Dr Kathleen Kozyniak
Principal Scientist Air
Hawke’s Bay Regional Council
The La Niña weather pattern has been generous to a fault and I wouldn’t mind if it pared back its benevolence. We had more than double our March rainfall, on top of more than double our average February rainfall. Wairoa was hit hard by twenty days of rain in March, which saw new records being set for the month’s total at all of our sites in that area and across most of the region, even surpassing the days of Cyclone Bola. In some cases it was the wettest month in a site’s history, not just for March.
The hefty falls over the last couple of months have given us saturated soils, burgeoning river flows and groundwater levels biased towards above normal levels as we settle into autumn. The almost constantly cloudy March skies suppressed our daytime temperatures to below average levels but, along with warm sea temperatures, raised our overnight temperatures by a solid degree. Soil temperatures were similarly warmer than usual and ended the month at 20°C on the Plains and 15°C in the ranges.

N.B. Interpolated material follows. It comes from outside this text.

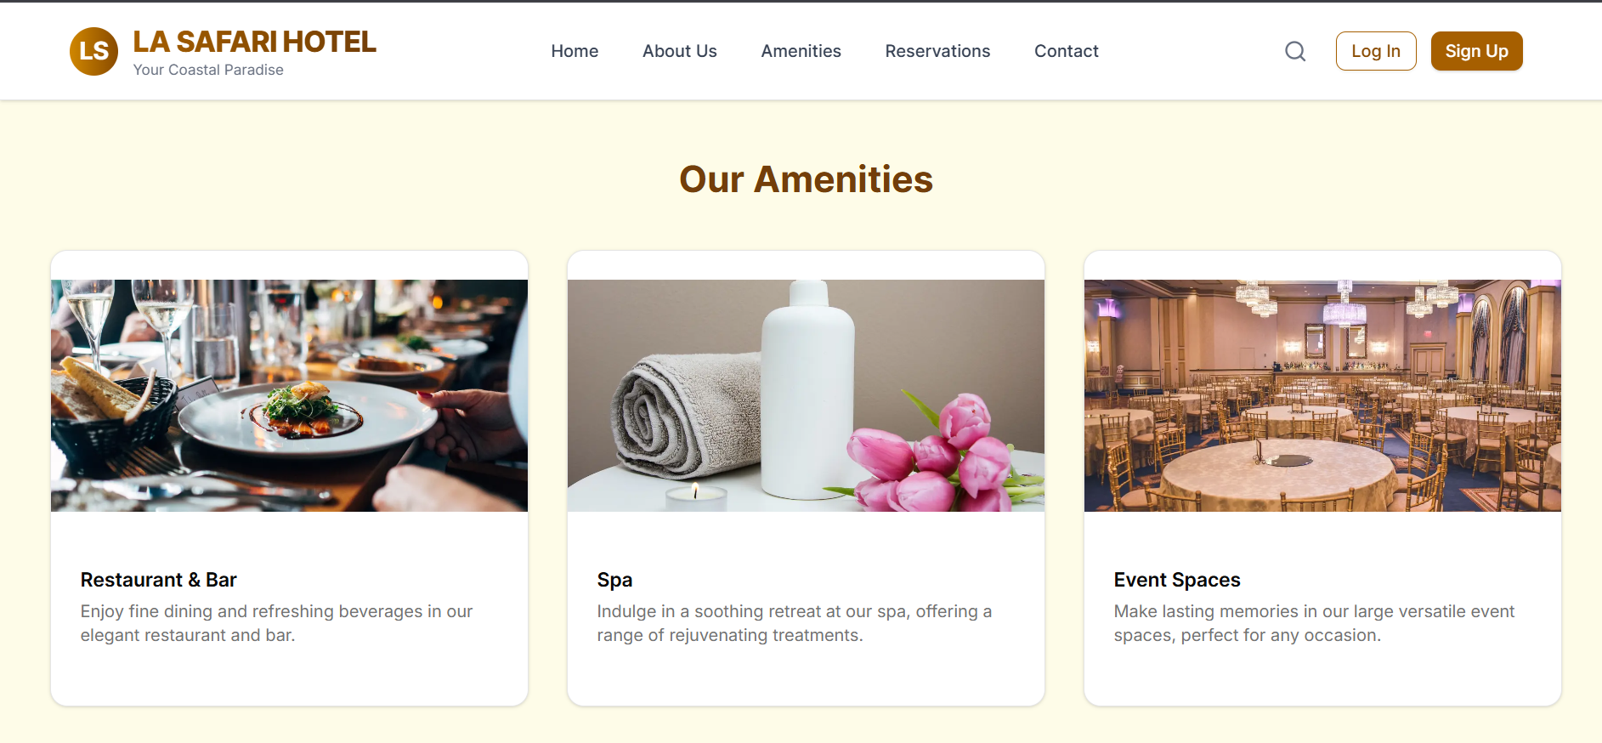The width and height of the screenshot is (1602, 743).
Task: Click the Restaurant & Bar description text
Action: (276, 623)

The La Niña may loiter through autumn before a final farewell in winter. That leaves our weather patterns for the next three months largely unchanged. Normal or above normal rainfall is predicted, along with warmer than usual temperatures. It’s all courtesy of sea temperatures that are likely to stay warm, and a northeast air flow arising from sea level pressures that are lower than usual to the northwest of the country and higher to the southeast. As I write, the remnants of Tropical Cyclone Fili bear down on us, threatening to deliver April’s rainfall in a twenty-four hour window. We’d happily see it display some sweet dance moves and take a last minute shimmy further east.